Wanliyang (002434): Performance-building passenger cars automatically change into the harvest period

Wanliyang (002434): Performance-building passenger cars automatically change into the harvest period

Event: The company announced its 2019 Interim Report: 2019H1 to achieve 北京SPA会所 operating income of 20.

800 million, down 3 every year.

6%; net profit attributable to mother 2.

300 million, down 16 a year.

9%; deduct non-net profit 1.

3 ‰, a decline of 46 per year.

6%; performance is below our expectations.

  Q2 net profit margin was 21.

6%, waiting for stabilization and pick-up The company’s 2019H1 revenue and performance averages have fallen, and the essence is: 1) Domestic car sales have fallen in the first half of the year.

4%, affected by the downturn in the industry, the transitional income of China-California declines by 24 per year.

2%, revenue from the automotive interior business dropped 37% year-on-year.

0%, passenger car transition benefits from supporting mass production revenue growth of 7 per year.

2%.

2) The company increased investment in research and development, increased new capacity investment and construction, and increased operating capital requirements resulting in increased financial costs and other costs, which significantly replaced the company’s net profit.

3) 2019H1 Jinxing interior may be 3566.

A drag of RMB 70,000; 4) Non-recurring gains and losses for H1 2019 are mainly government subsidies received1.

10,000 yuan, net profit after deductions increased significantly.

In a single quarter, 2019Q2 achieved revenue 11.

200 million, down 2 a year.

2%; net profit attributable to mother 1.

200 million, down 21 a year.

6%.

In general, the downward trend of the industry in the first half of the year was difficult to resist, and the company’s major supporting customers had poor sales. The company’s performance was unavoidable under pressure, but it was still lower than expected.

  The gross profit margin has increased, and the ability to control fees weakens the company’s gross profit margin in 2019H126.

0%, a decrease of 0 per year.

6pct, of which: the gross profit margin of passenger cars is 25.

1% (-0.

4pct); gross margin of interior parts 12.

1% (-0.

4pct); light truck transition gross margin 28.

7% (-1.

2 pct); the gross profit margin of the transition card is 30.

5% (-0.

2pct).

The company’s 2019H1 net margin is 11.

0%, down by 1 every year.

9 points.

In a single quarter, the company’s gross profit margin in Q2 2019 was 24.5% (-1.

1pc), net interest rate is 10.

3% (-2.

8pct), 2019Q2 three rates 17.

1% (+3.

2pc), where the selling expense ratio is 3.

5% (+1.

2pct), the management expense rate is 10.

2% (+0.

8pct), financial expense ratio 3.

4% (+1.

3pct), the company’s ability to control costs has weakened.

We believe that the transformation of the industry is picking up, and it automatically changes the amount of supporting high-quality customers such as Geely, and the company’s profitability promotes a stable recovery.

  Beneficiary China VI accelerates customer expansion, supporting Geely to open up growth opportunities.
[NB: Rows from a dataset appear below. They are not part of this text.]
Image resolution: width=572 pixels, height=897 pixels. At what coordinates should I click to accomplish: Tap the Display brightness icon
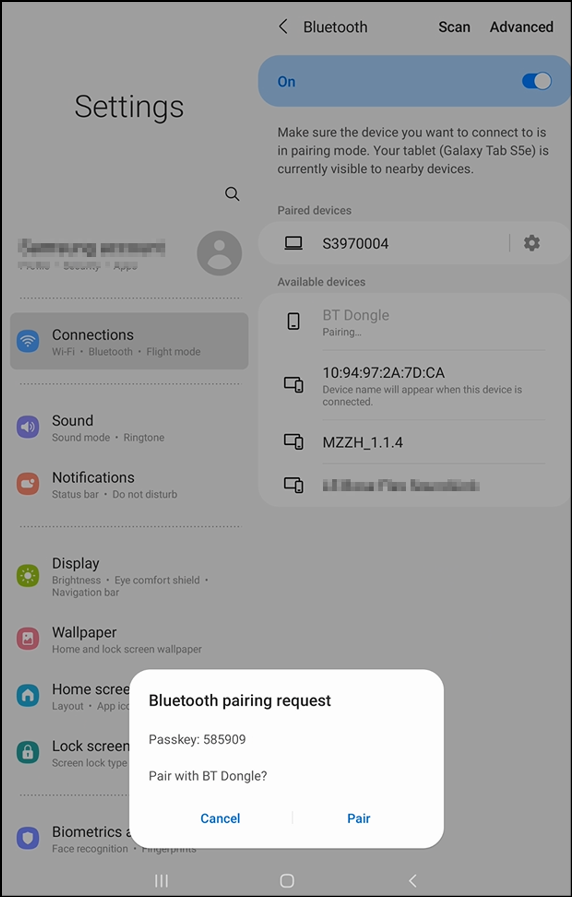tap(27, 575)
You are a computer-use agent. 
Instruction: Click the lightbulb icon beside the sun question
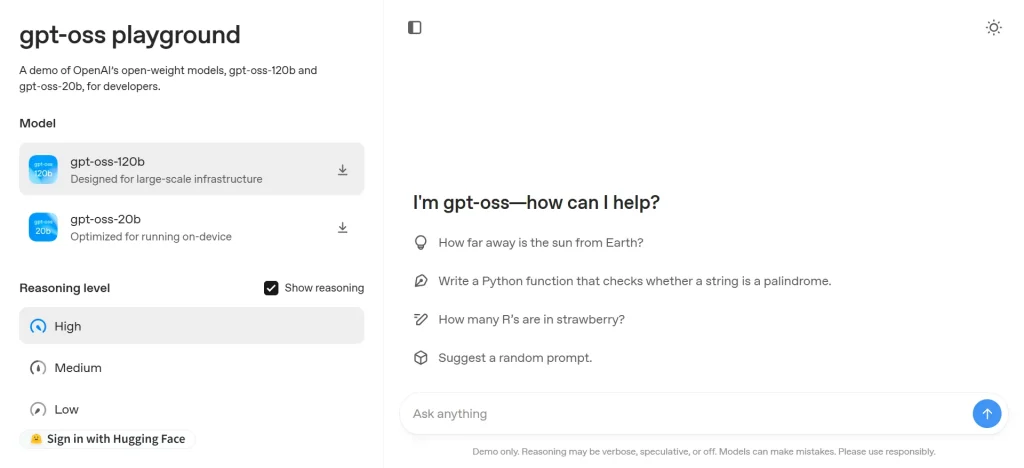tap(421, 243)

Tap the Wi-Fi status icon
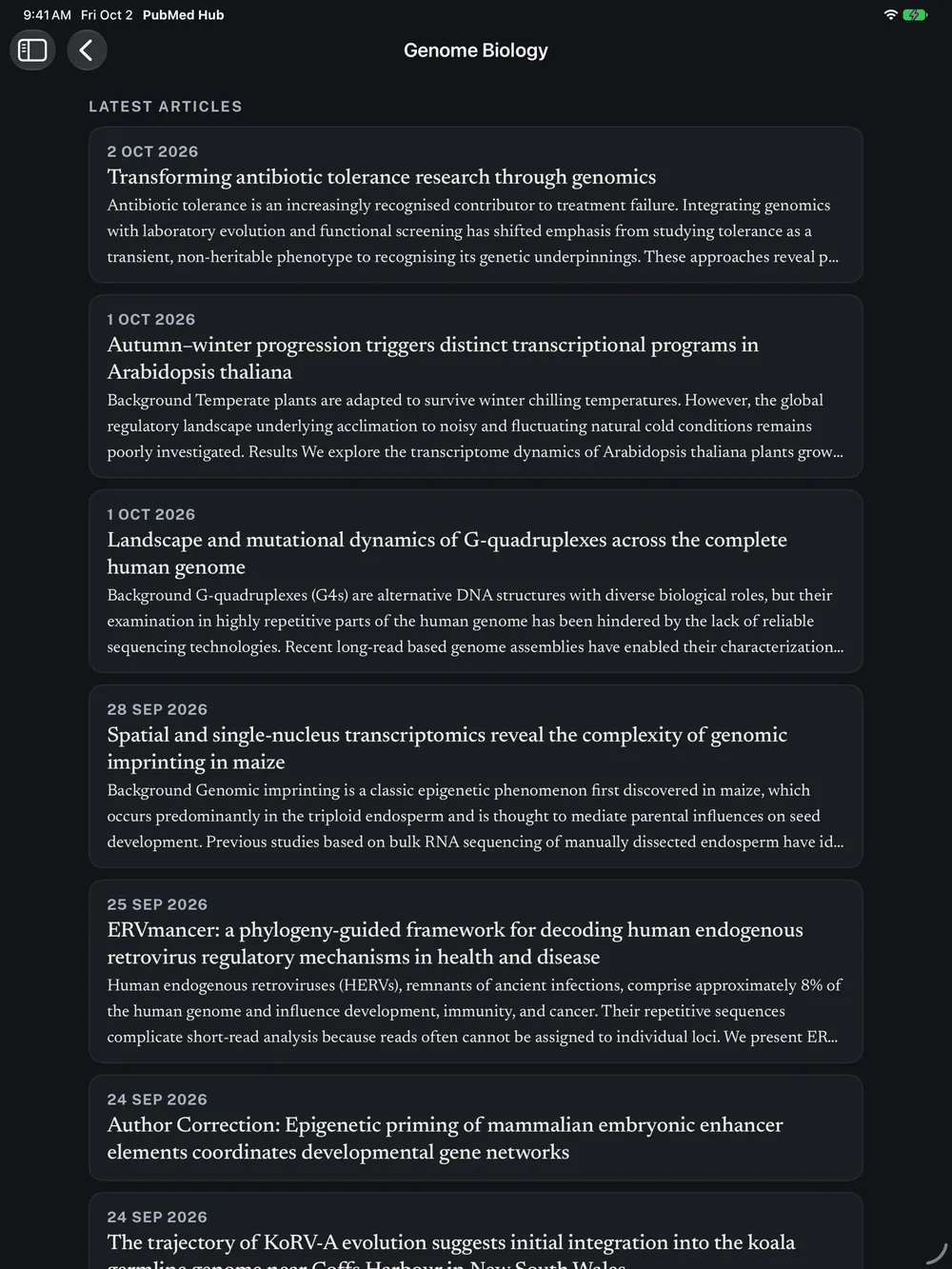[x=891, y=15]
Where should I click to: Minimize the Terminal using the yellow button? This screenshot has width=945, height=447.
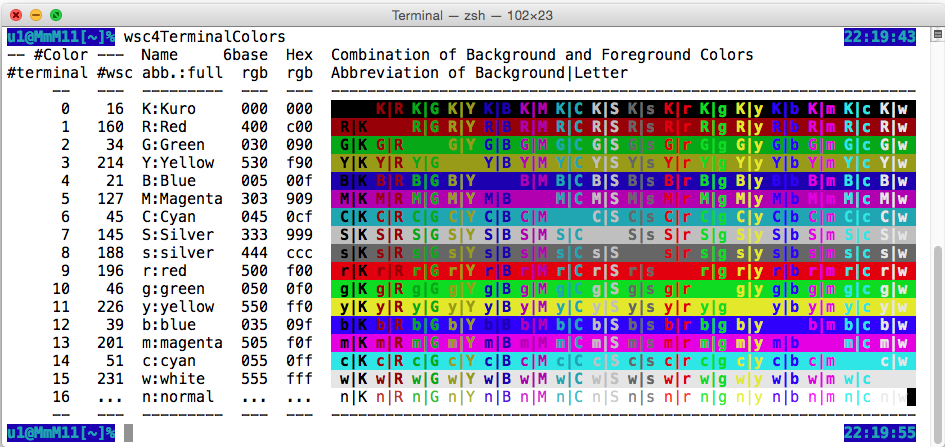34,15
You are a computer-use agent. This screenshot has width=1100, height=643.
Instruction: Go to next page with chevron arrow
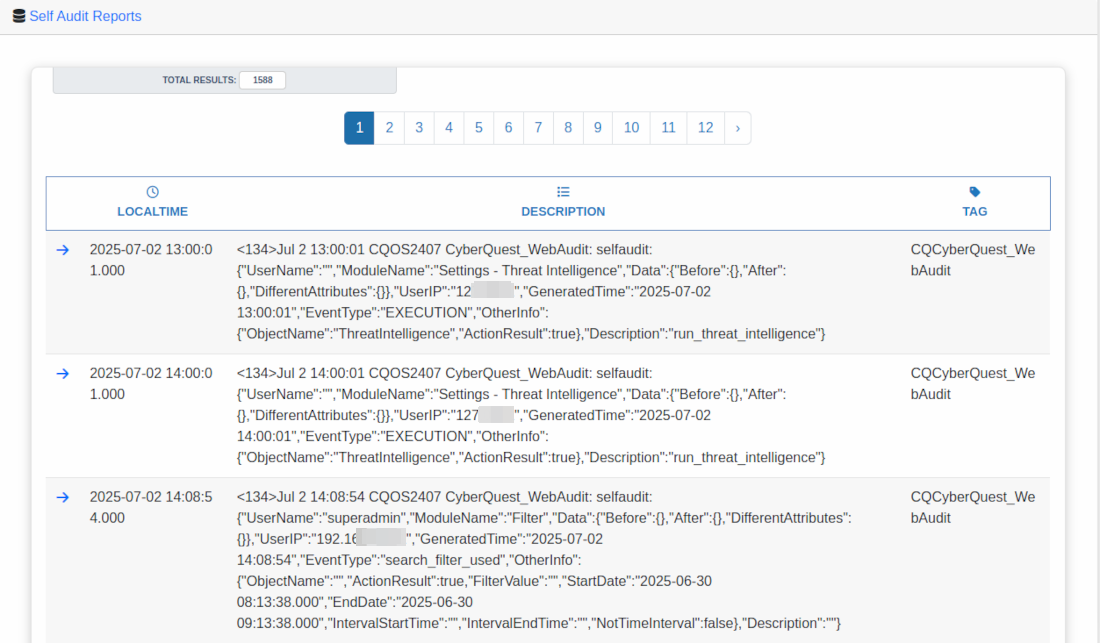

The company replaces China VI upgrade market opportunities, and continuously accelerates product technology upgrades and market customer expansion. Since June 2019, the company’s CVT18 and CVT25 are equipped with Geely’s vision X3 and vision.The national six molding of S1 has been put into mass production.

Since then, the company’s CVT products have been equipped with Geely’s Vision series, Emgrand GS, Emgrand GL and Chery’s Arize GX, and other national six models have noticed mass production.

We believe that the company is currently in the early stage of supporting Geely. Through the supporting Geely going deep, the independent leader Geely, whose production and sales scale has reached 1.5 million, has promoted the opening of new growth space for the company.

  Earnings forecast and investment recommendations predict that the company’s EPS for 2019-2021 will be 0.

34 yuan, 0.

41 yuan, 0.

49 yuan, the corresponding PE is 18 respectively.

1 times, 14.

8 times, 12.

4x, maintain the company’s “Buy” rating.

  Risk warning: The automotive industry is weaker than expected; the company’s products and customer expansion are worse than expected.